Whilst I had a run of continuous days left to me, it seemed sensible to tackle possible the last big job - fibreglassing the deck.
I want to get this done before the weather gets too damp; thus avoiding the irritation of amine blush on the epoxy (likely to be impossible to clean on the dimpled surface of the glass).As usual the logical start point is the most complex - just in front of the cabin, with the intrusion of the tabernacle, forepeak hatch and curved corners of the cabin sides.
Preparation involved getting a few plastic paint kettles to mix larger quantities of epoxy and some firm rollers to apply it. The glass I already had from the start of the project, though had used some for the punt restoration a few years ago; hopefully I'll have enough left to finish...
Marking out a 4' strip that extended 3" behind the cabin front, down the side decks and 45" forward (the roll of glass is 4' wide) was the start point. The ply on the deck had already been filled and rubbed down several weeks ago, so was swept and wiped over with a tissue soaked in acetone to remove any greasy residues. Also the small strip of teak cabin sides that the glass would lap up onto was washed thoroughly with acetone to remove its natural oils.
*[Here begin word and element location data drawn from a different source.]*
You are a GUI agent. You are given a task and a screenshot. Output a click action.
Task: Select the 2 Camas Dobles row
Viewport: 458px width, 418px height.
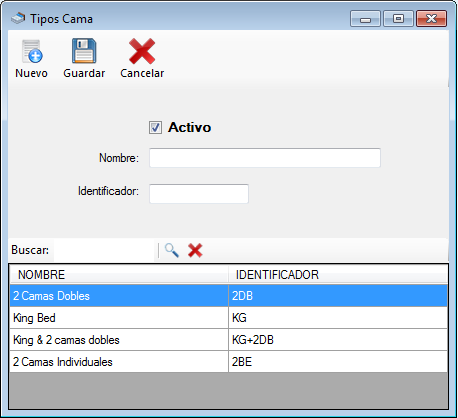pyautogui.click(x=228, y=296)
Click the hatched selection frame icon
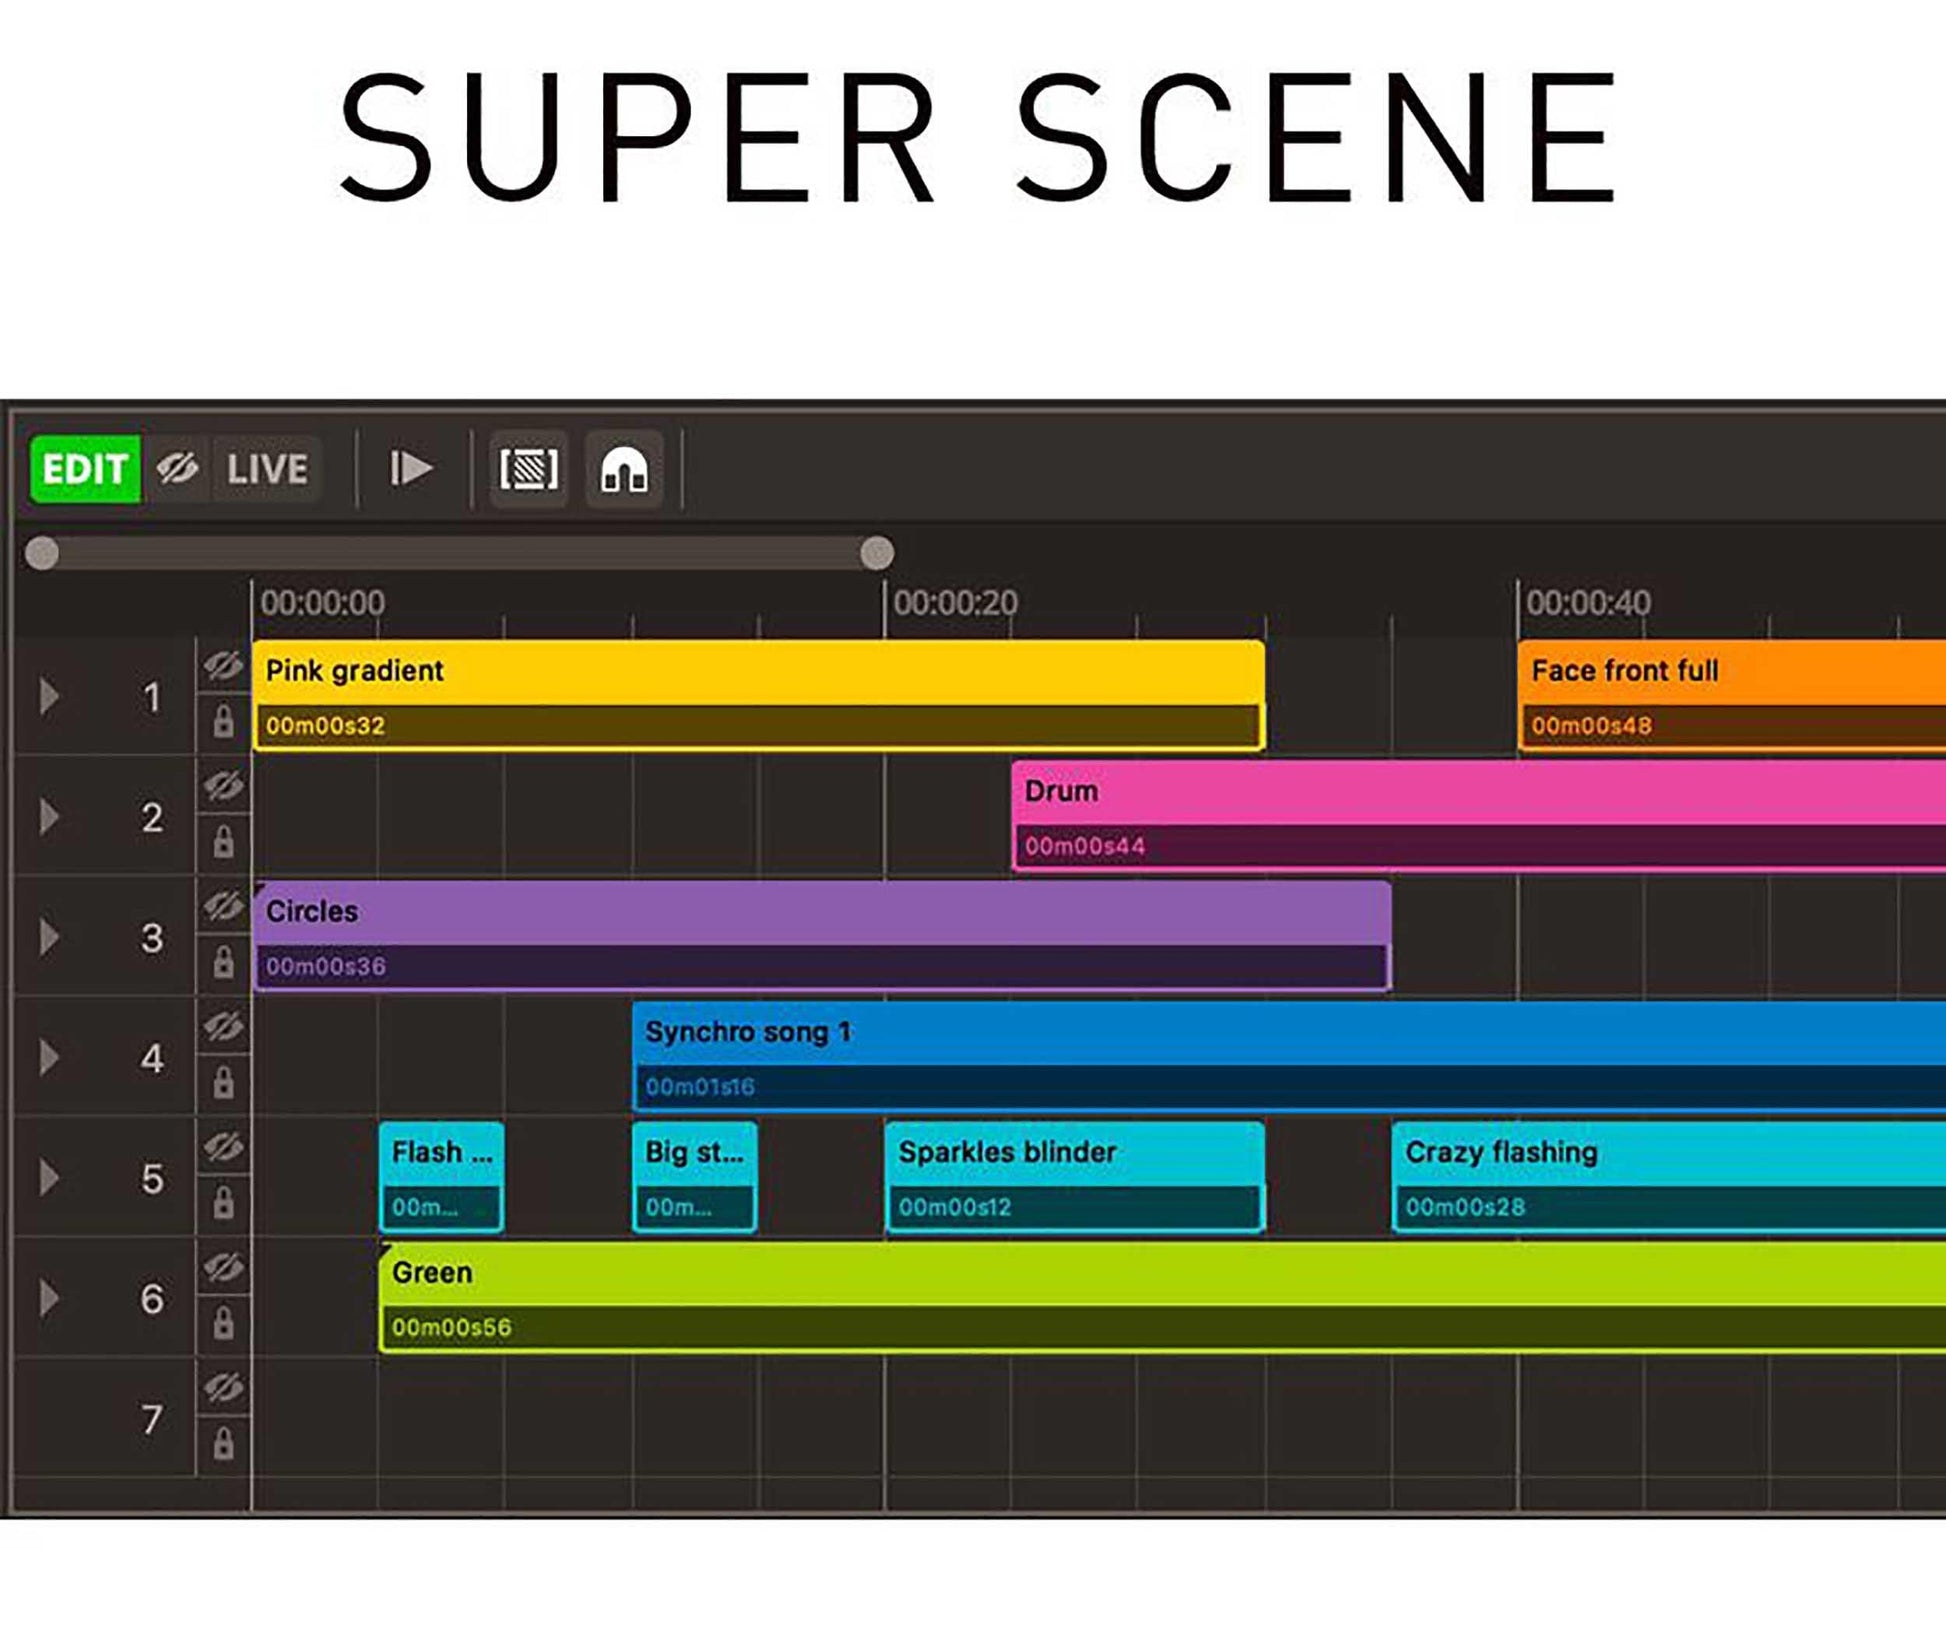This screenshot has height=1639, width=1946. coord(529,469)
The glass would be trimmed on the cabin sides 1/4" up from the deck and similarly 1/4" down from the overlap of the hull planking. this is done when the epoxy is half cured or "green". I wanted an even cut so knocked up a sliding guillotine contraption with appropriate spaces and a Stanley blade sandwiched between blocks of wood; one 1 3/8" deep for the hull (spanning the deck thickness plus overlap) and one 1/4" for the cabin.
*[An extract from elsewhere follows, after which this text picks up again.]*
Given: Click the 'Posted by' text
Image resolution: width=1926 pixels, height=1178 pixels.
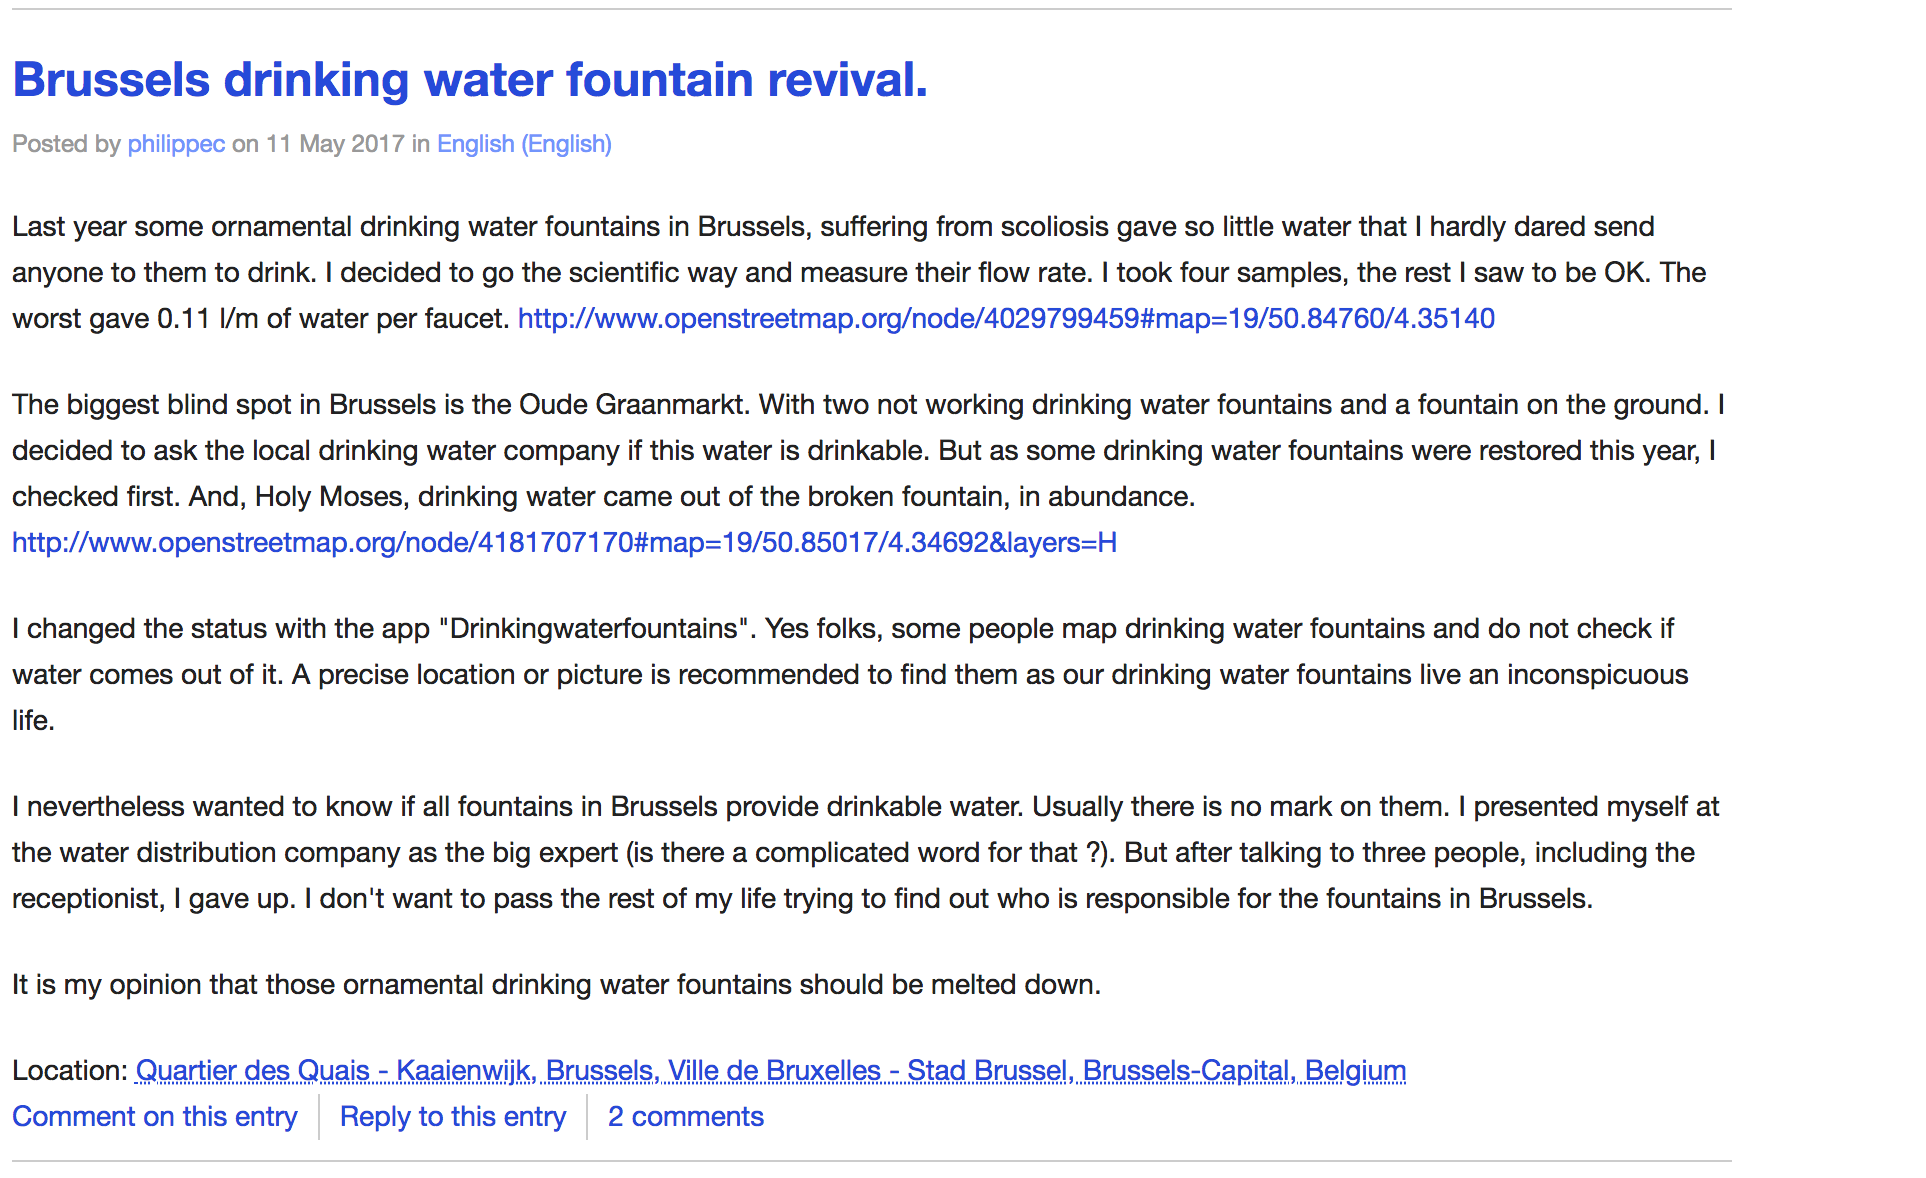Looking at the screenshot, I should (x=66, y=144).
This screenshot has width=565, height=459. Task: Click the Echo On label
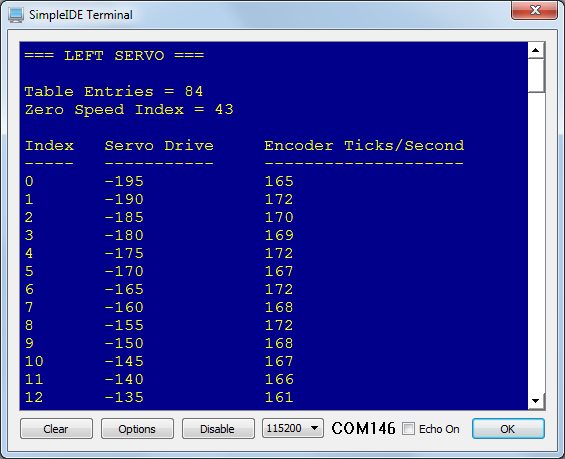(x=439, y=429)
The first swathe was a P.I.T.A. but eventually went down. 4 hours later it had gone off however the bloody thing was covered with bubbles centred round the nail positions... Curious.
Advice from those that do much more of this epoxy / ply thing was that the acetone from the wipe down was probably being drawn up by the less dense filler used over the nail heads was evaporating after the glass skin was laid, pushing it up. Lay off the acetone (on the ply at least). This advice came too late for the 2nd panel...
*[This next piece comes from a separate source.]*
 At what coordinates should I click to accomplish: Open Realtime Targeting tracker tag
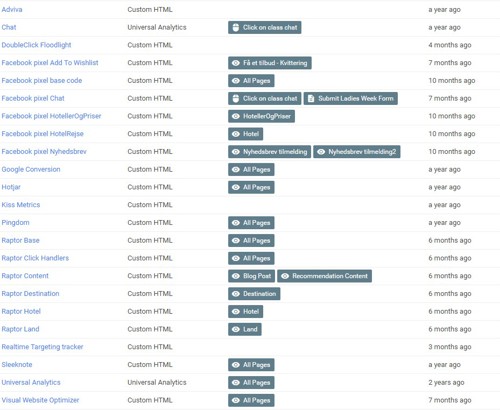(x=42, y=347)
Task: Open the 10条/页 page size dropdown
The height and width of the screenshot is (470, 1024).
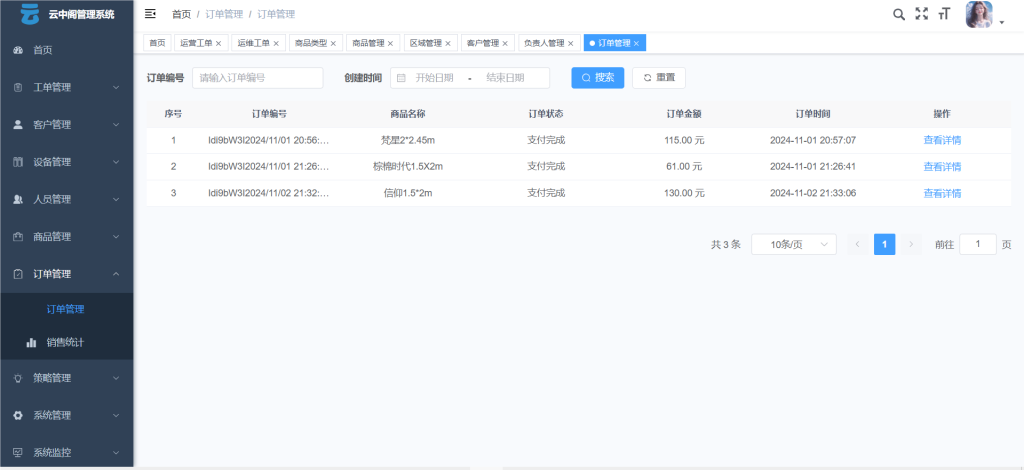Action: click(793, 244)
Third panel - sans acetone - was laid down the side deck in the evening and laid like a dream.
Fourth panel around and in front of the forepeak hatch (probably the largest) was also laid without acetone the next morning. By the afternoon it had gone off and covered in sodding bubbles again!
Decided to seal the rest of the deck with a layer of epoxy to cover the bloody nail heads, This then was covered in amine blush the next morning, which had to be laboriously washed off and then the whole lot sanded down smooth to accept the glass.
Meanwhile further advice indicates that "gassng out" of epoxy is exacerbated by temperature; thus application in the morning will increase the likelihood of bubbles as the temperature rises during the day - bloody plastic boat building...
Fifth panel is a small one right at the front of the deck; now laid over epoxy primed ply and in the evening - perfect.
Meanwhile, I've several score bubbles to sand off and patch.